Source data:
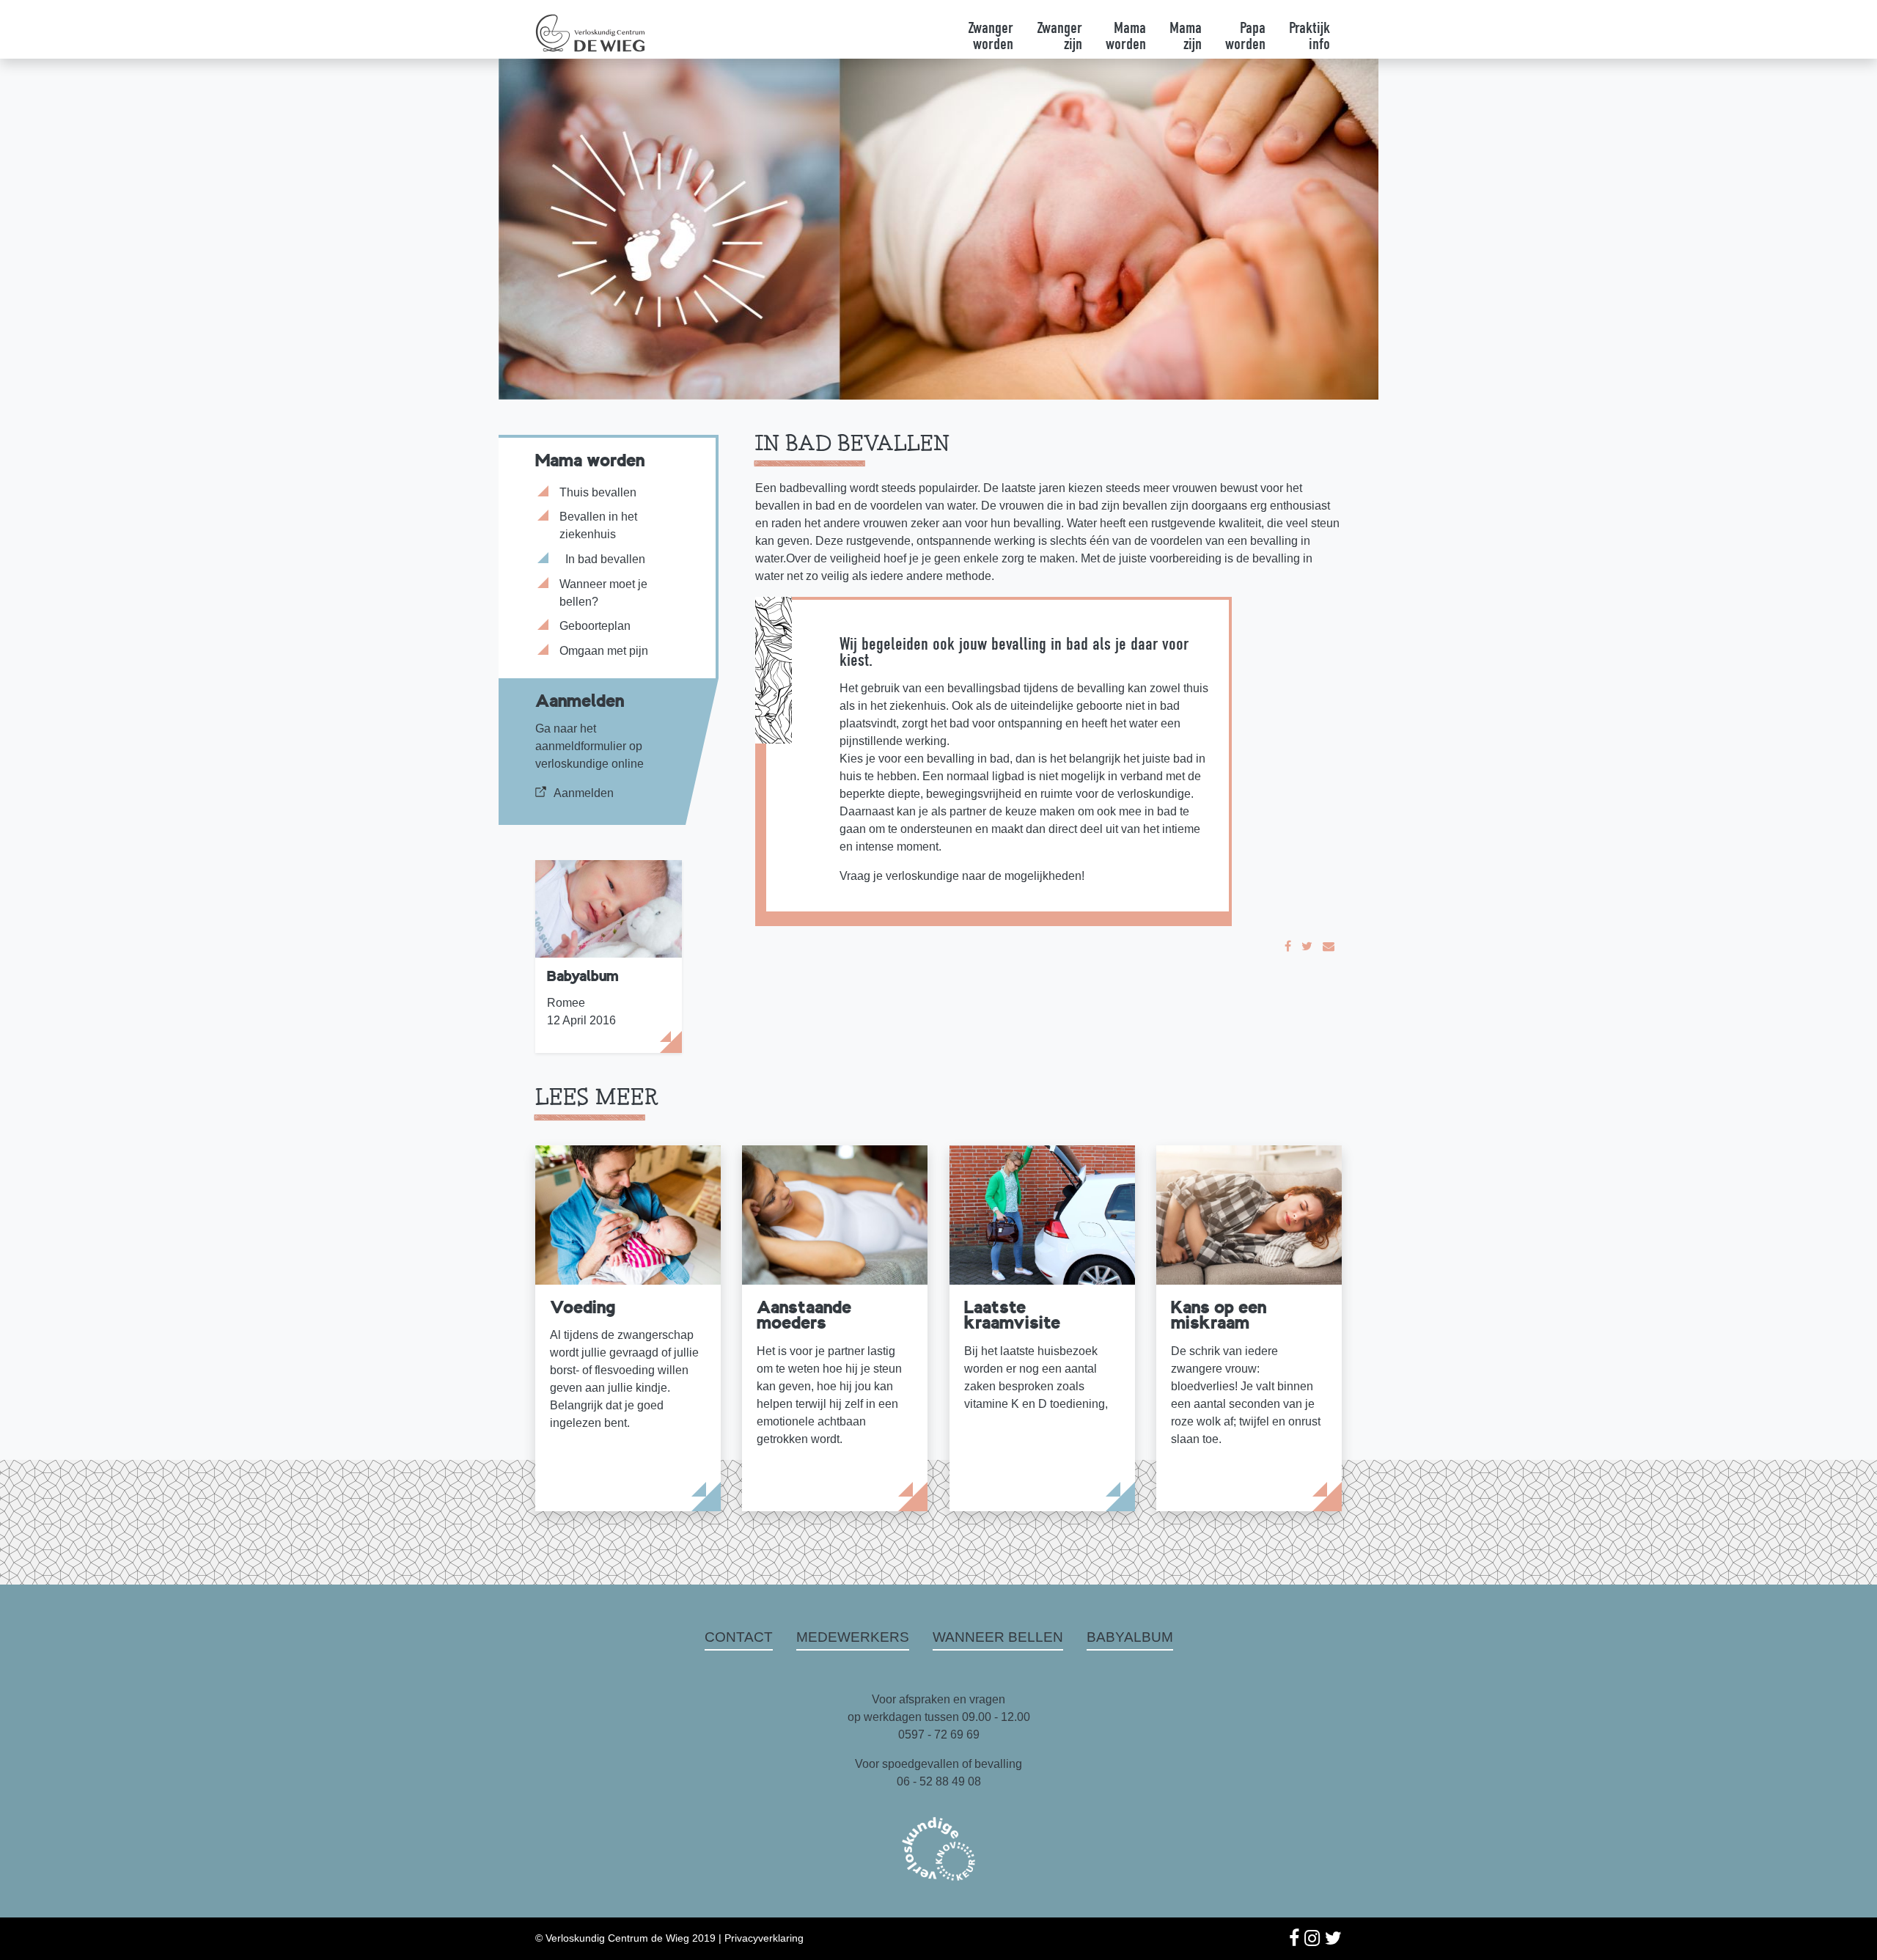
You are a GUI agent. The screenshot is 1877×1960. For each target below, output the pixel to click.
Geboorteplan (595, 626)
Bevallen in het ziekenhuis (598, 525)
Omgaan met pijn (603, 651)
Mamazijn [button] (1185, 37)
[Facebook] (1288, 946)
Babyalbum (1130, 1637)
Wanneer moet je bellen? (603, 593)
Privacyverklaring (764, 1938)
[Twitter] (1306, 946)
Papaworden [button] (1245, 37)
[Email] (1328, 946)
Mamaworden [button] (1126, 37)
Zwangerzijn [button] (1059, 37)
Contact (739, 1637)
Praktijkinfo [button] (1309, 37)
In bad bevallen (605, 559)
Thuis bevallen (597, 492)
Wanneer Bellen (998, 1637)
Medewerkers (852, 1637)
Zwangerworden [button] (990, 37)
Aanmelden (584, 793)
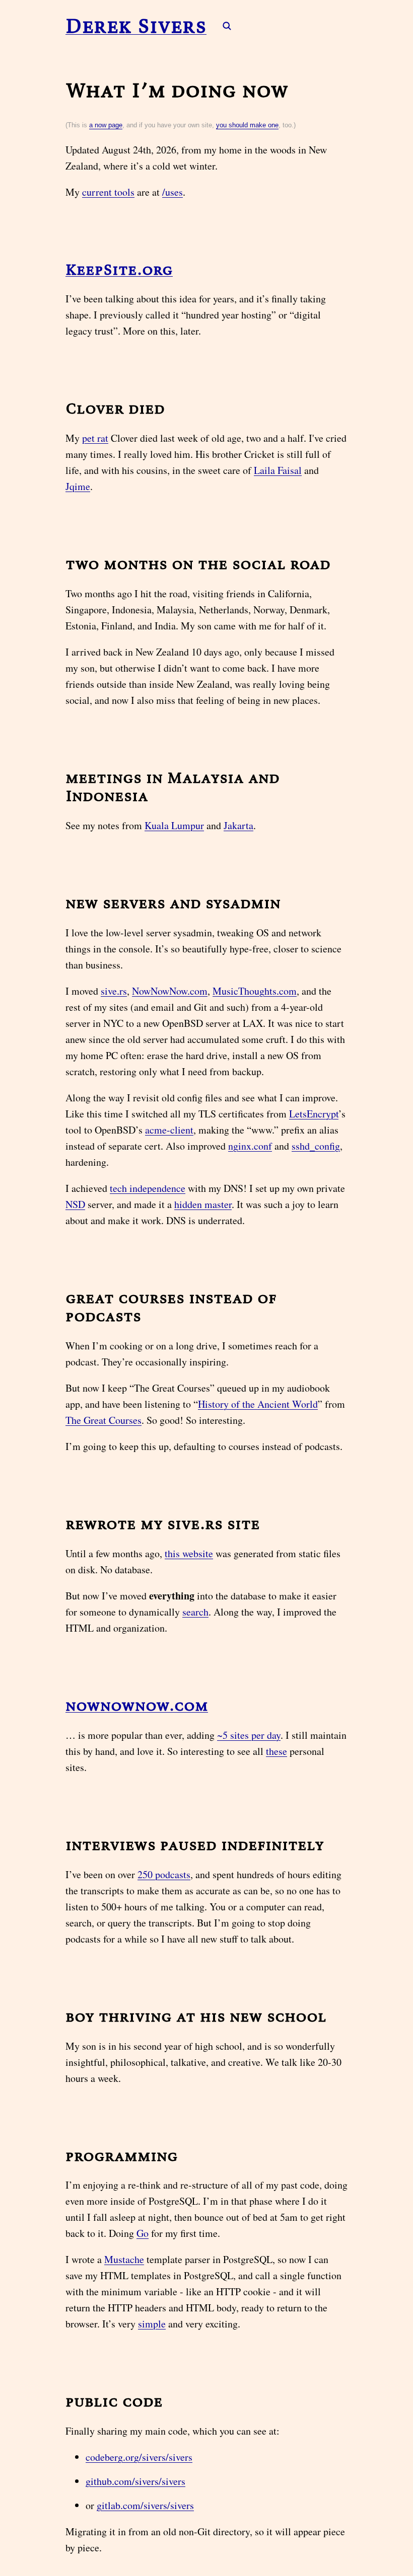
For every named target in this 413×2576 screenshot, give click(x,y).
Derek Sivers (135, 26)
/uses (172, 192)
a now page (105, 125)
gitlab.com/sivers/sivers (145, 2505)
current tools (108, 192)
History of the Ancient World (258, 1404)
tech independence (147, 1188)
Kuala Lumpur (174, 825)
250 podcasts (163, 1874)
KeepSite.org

Work to be completed: Excluding all pictures, output exactly the lines from the line containing "Praktijkinfo [button] (1309, 37)" through the last line of the entries above.

Result for this task:
Praktijkinfo [button] (1309, 37)
In bad bevallen (605, 559)
Thuis bevallen (597, 492)
Wanneer Bellen (998, 1637)
Medewerkers (852, 1637)
Zwangerworden [button] (990, 37)
Aanmelden (584, 793)
For every named target in this 413×2576 screenshot, give click(x,y).
Derek Sivers (135, 26)
/uses (172, 192)
a now page (105, 125)
gitlab.com/sivers/sivers (145, 2505)
current tools (108, 192)
History of the Ancient World (258, 1404)
tech independence (147, 1188)
Kuala Lumpur (174, 825)
250 podcasts (163, 1874)
KeepSite.org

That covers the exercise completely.